Suaraonline.com – Di tengah pesatnya perkembangan dunia digital, profesi penulis artikel masih sering dianggap sebelah mata oleh banyak orang yang tidak memahami proses kerja di baliknya.
“Alah, cuma nulis doang apa susahnya?” mirisnya banyak orang mengira penulis artikel hanyalah seseorang yang duduk dan mengetik tanpa kesulitan berarti.
Penyebab Penulis Artikel Diremehkan
Anggapan remeh itu muncul karena sebagian besar orang merasa bahwa menulis adalah kemampuan dasar yang dipelajari sejak sekolah.
Mereka lupa bahwa kualitas tulisan yang informatif, rapi, dan enak dibaca membutuhkan pemikiran kritis, kreativitas, serta riset yang memadai.
Tidak semua orang mampu menyusun informasi menjadi paragraf yang runtut seperti yang dilakukan penulis artikel setiap hari.
Pekerjaan ini juga terlihat santai karena hanya dilakukan sambil duduk, baik di rumah maupun di kantor.
Padahal tekanan yang dihadapi cukup besar, mulai dari tuntutan riset cepat hingga deadline yang datang bertubi-tubi.
Beban mental ini sering kali tidak terlihat oleh orang luar, sehingga profesi penulis artikel dianggap ringan.

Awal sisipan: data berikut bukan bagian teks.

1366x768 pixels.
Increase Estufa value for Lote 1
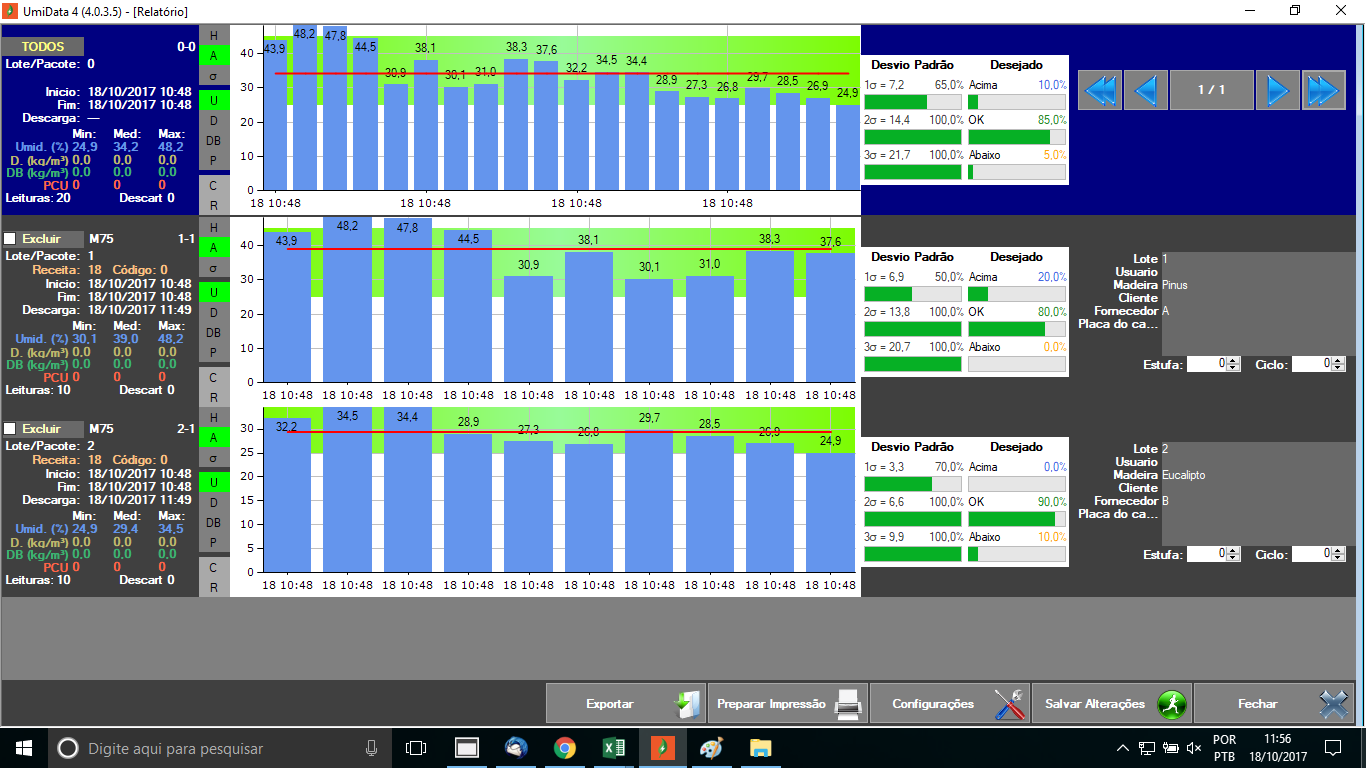[1234, 361]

Selain itu, profesi ini terbuka bagi orang dari berbagai jurusan, sehingga muncul persepsi bahwa pekerjaan ini tidak membutuhkan skill khusus.

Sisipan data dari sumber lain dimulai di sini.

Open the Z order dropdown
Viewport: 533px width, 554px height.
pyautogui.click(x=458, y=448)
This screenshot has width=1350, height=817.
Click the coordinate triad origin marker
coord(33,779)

Padahal kemampuan memahami topik, mengatur ritme tulisan, dan menyesuaikan gaya bahasa dengan kebutuhan pembaca adalah keterampilan yang terus diasah.

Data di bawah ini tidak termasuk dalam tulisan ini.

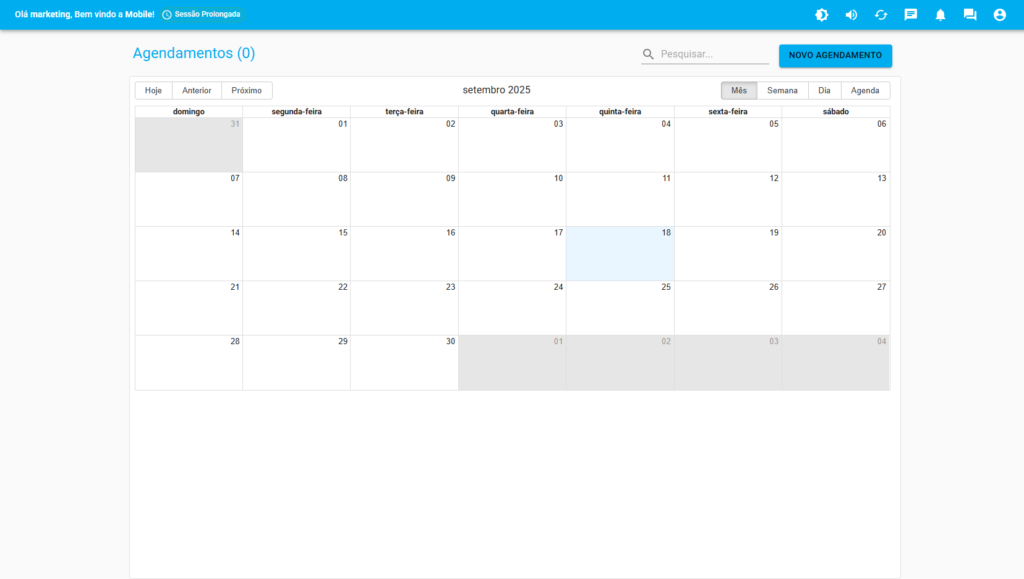Switch calendar to Agenda view
Viewport: 1024px width, 579px height.
(865, 91)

Tidak semua orang bisa menghasilkan tulisan yang konsisten berkualitas.
Belum lagi keberadaan teknologi seperri ChatGPT dan lainnya yang bisa menghasilkan tulisan cepat, membuat profesi ini semakin dipandang sebelah mata.
Pandangan remeh terhadap penulis muncul karena orang hanya melihat hasil akhir tanpa memahami proses di balik layar.
Jadi, itulah alasan mengapa penulis artikel seringkali mengalami diskriminasi pada profesinya.